Proper storage of peptides is crucial to maintain their integrity and ensure reliable laboratory results. Whether peptides are susceptible to degradation or not, adhering to optimal storage practices can significantly prolong their stability and usability.
Upon receipt, peptides should be stored in a cold environment away from light. For short-term storage, refrigeration at temperatures below 4°C (39°F) is generally sufficient if the peptides will be used within days, weeks, or a few months. Lyophilized peptides can often remain stable at room temperature for several weeks or longer, making such storage adequate for short-term needs.
For longer-term storage extending from several months to years, storing peptides in a freezer at -80°C (-112°F) is preferable to maintain their stability effectively.
To prevent degradation, it is crucial to avoid subjecting peptides to repeated freeze-thaw cycles. Each cycle can compromise the integrity of the peptides, reducing their effectiveness in experiments. Moreover, it is advisable to refrain from using frost-free freezers for peptide storage, as temperature fluctuations during defrosting cycles can adversely affect peptide stability.
Preventing contamination of peptides with air and moisture is crucial to maintaining their stability and integrity. Moisture contamination, in particular, can occur when using a peptide immediately after removal from the freezer. To mitigate this risk, allow the peptide to reach room temperature before opening its container to prevent moisture uptake from the air on the cold surface of the peptide or inside the container.

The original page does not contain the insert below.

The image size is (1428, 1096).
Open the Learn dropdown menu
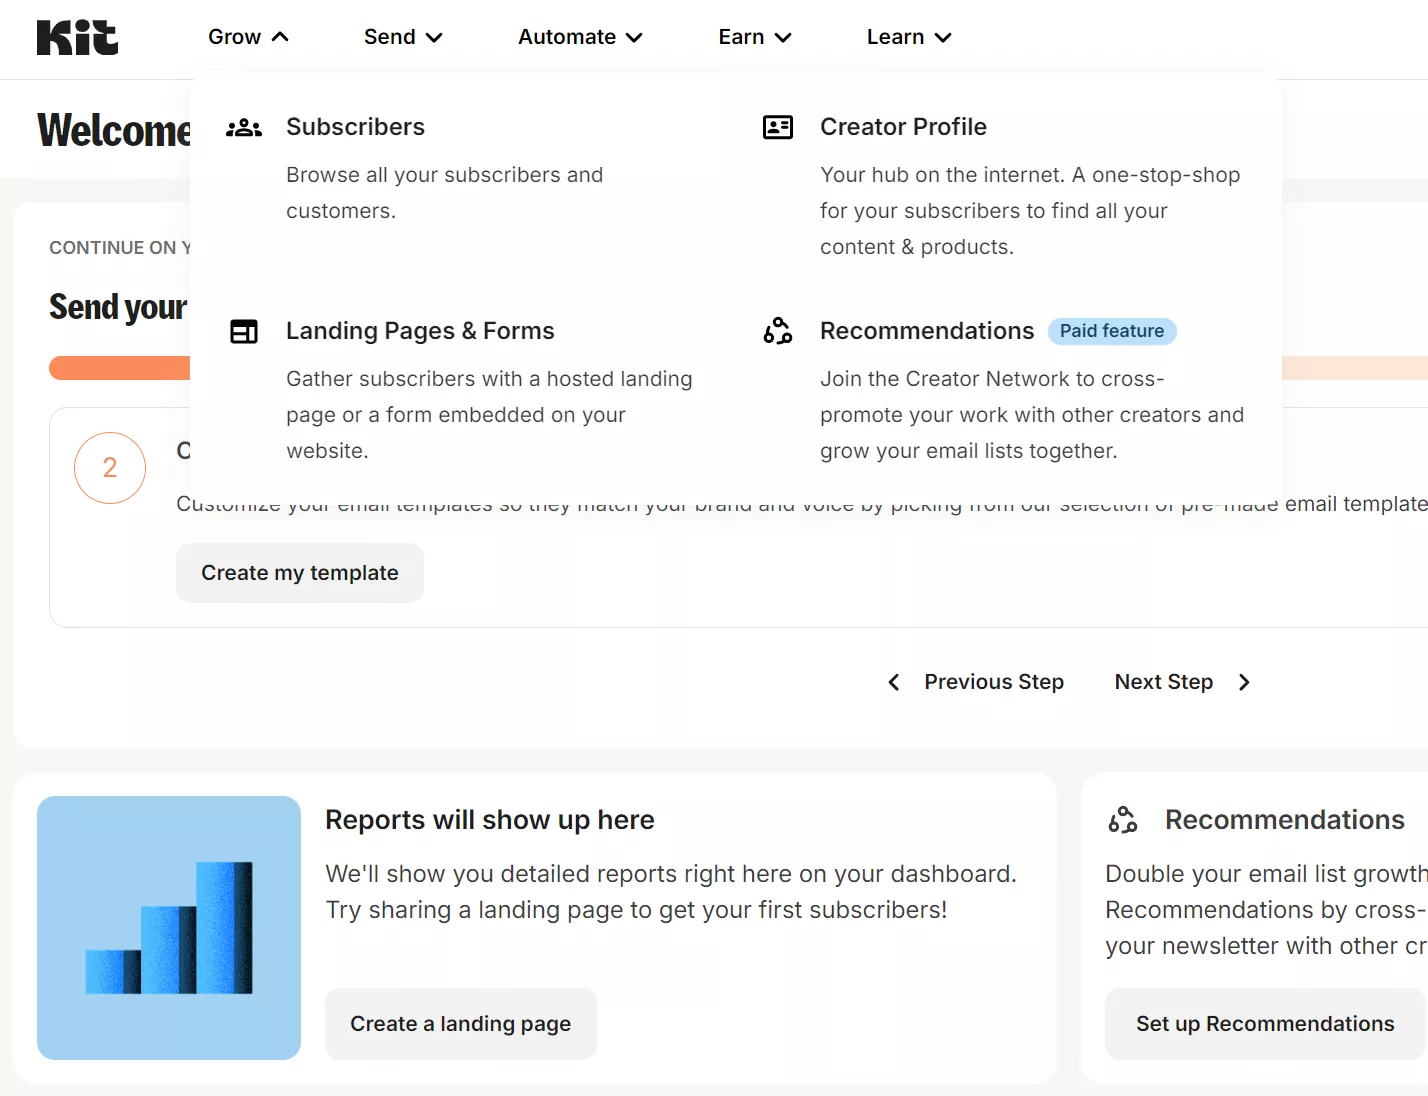coord(908,37)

Additionally, minimizing a peptide’s exposure to air is essential. Keep the peptide container closed as much as possible, and after removing the required amount of peptide, promptly reseal the container under an atmosphere of dry, inert gas such as nitrogen or argon. This precaution helps minimize the risk of oxidation, which is especially critical for peptides containing cysteine (C), methionine (M), and tryptophan (W), as they are prone to air oxidation.
To preserve long-term stability and minimize degradation, many researchers opt to aliquot the required amount of peptide for each experiment into separate vials. This practice reduces the need for frequent thawing and refreezing, as well as exposure to air, thereby safeguarding the integrity of the peptide samples.

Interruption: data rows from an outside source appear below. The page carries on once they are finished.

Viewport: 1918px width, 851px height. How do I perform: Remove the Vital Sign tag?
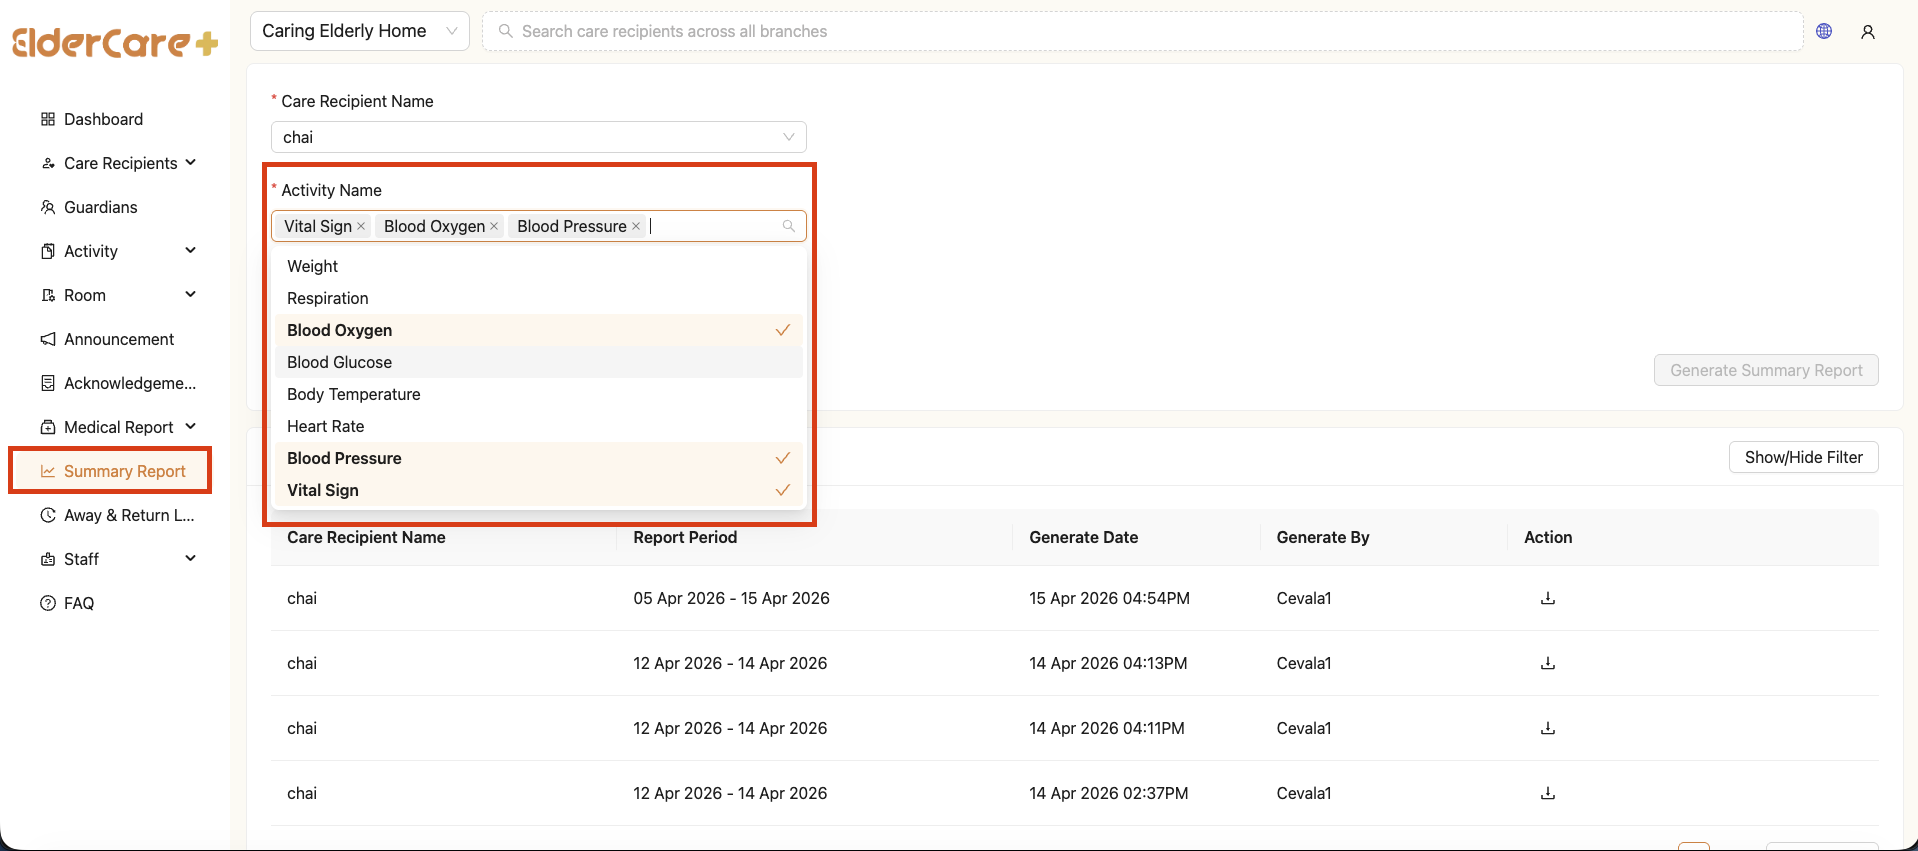point(361,227)
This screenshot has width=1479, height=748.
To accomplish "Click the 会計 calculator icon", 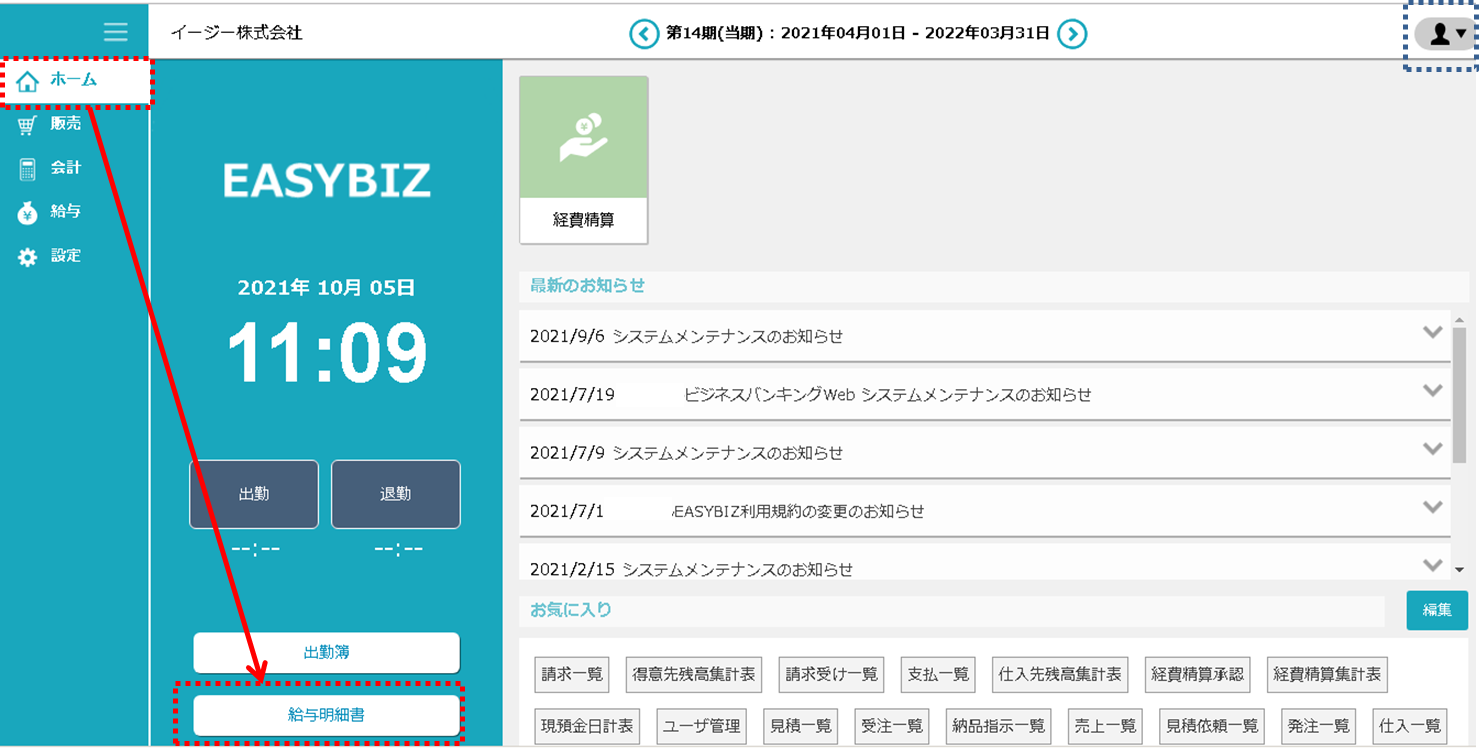I will point(27,169).
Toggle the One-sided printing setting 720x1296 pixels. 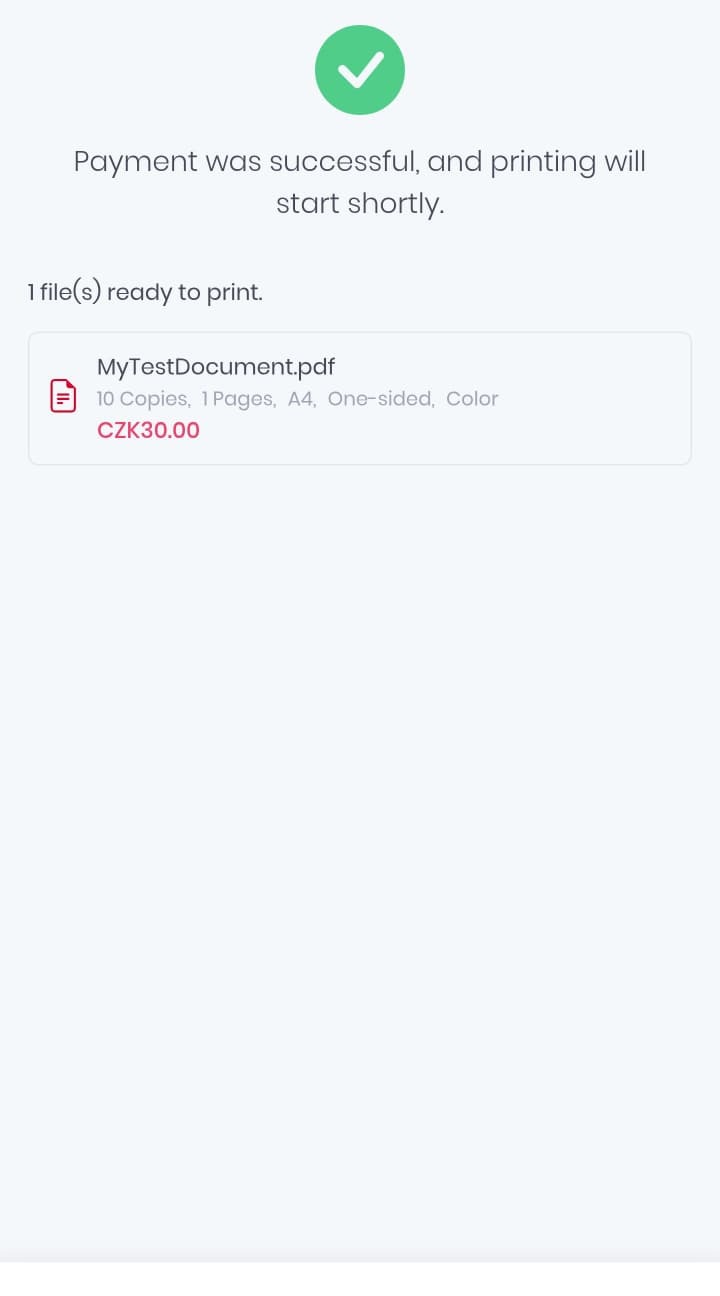pyautogui.click(x=379, y=398)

The shelf life of peptide solutions is notably shorter compared to lyophilized peptides, and peptides stored in solution are susceptible to bacterial degradation. Peptides containing specific amino acids such as Cys, Met, Trp, Asp, Gln, and N-terminal Glu in their sequences have particularly limited shelf lives when in solution.

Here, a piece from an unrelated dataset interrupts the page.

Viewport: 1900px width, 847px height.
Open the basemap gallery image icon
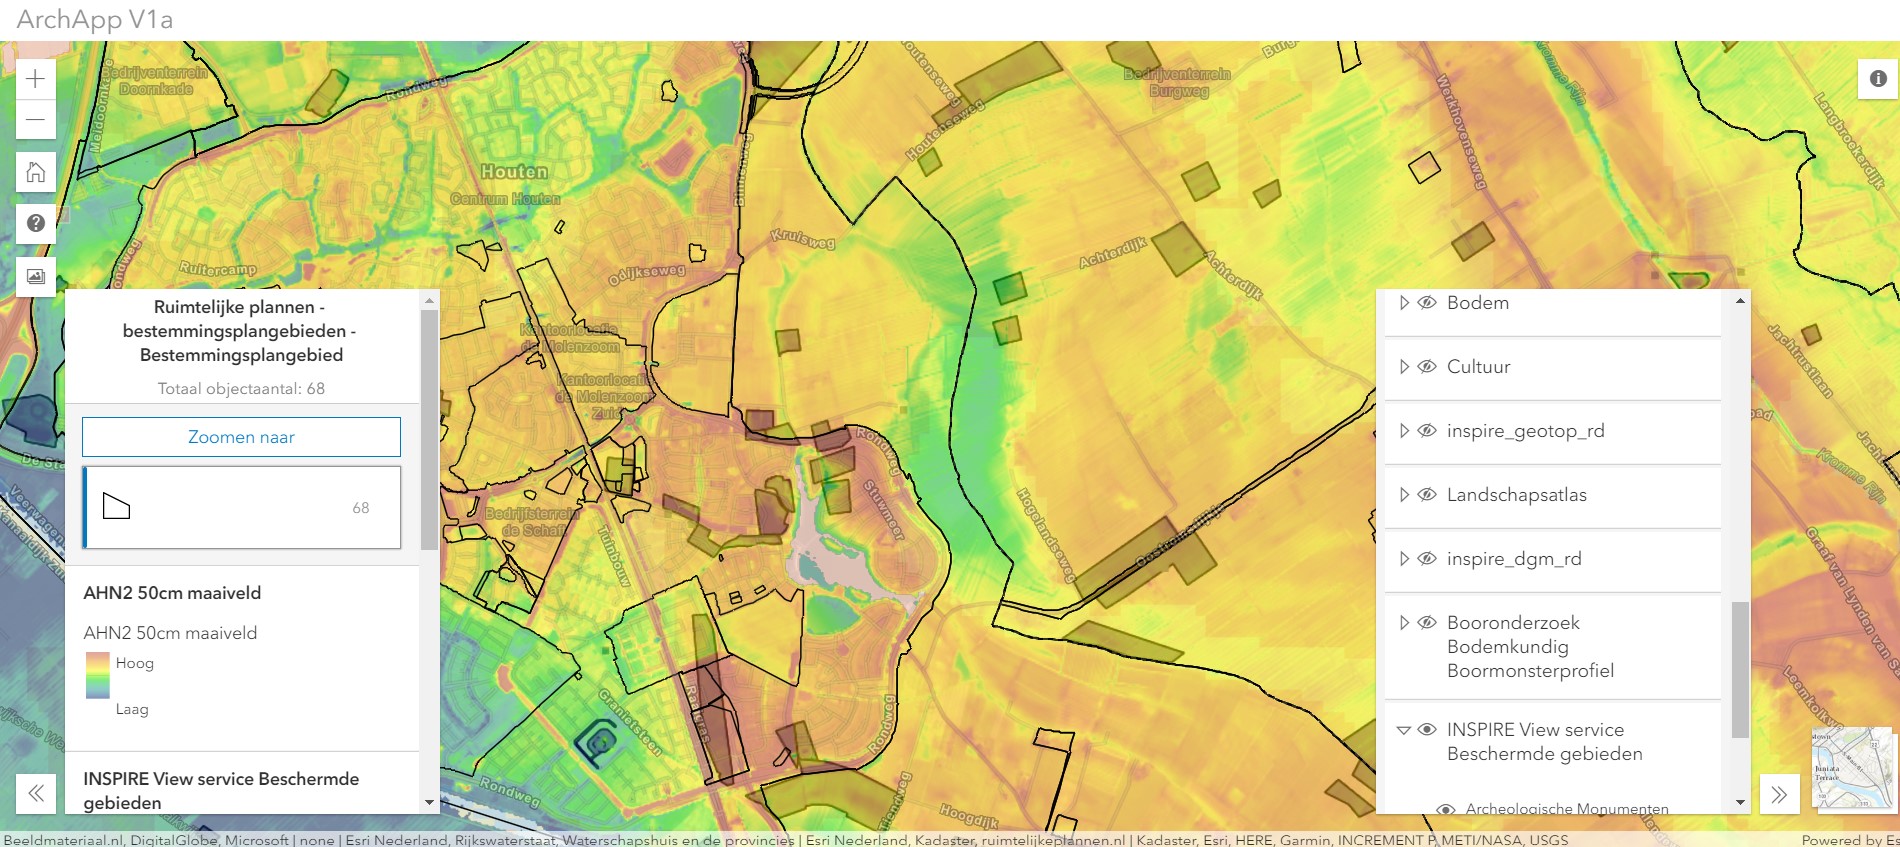click(x=36, y=277)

However, if storing peptides in solution is unavoidable, it is recommended to use sterile buffers with a pH range of 5-6. Additionally, dividing the peptide solution into aliquots is essential to prevent repeated freezing and thawing, which can compromise stability. Peptide solutions typically remain stable for up to 30 days when refrigerated at 4°C (39°F). For peptides prone to instability, freezing is advisable when not in use to extend their shelf life.
Containers used for peptide storage must meet several criteria to ensure the integrity and stability of the peptides. They should be clean, clear, and structurally sound, with chemical resistance being a crucial attribute. Additionally, containers should be appropriately sized based on the amount of peptide they will hold.
Glass and plastic vials are commonly utilized for peptide storage. Plastic vials are available in two main types: polystyrene and polypropylene. Polystyrene vials are typically clear but lack chemical resistance, whereas polypropylene vials are generally translucent yet offer chemical resistance.
Although glass vials provide optimal characteristics for peptide storage, peptides are sometimes shipped in plastic vials to prevent breakage during transit. However, peptides can be easily transferred between plastic and glass containers as needed.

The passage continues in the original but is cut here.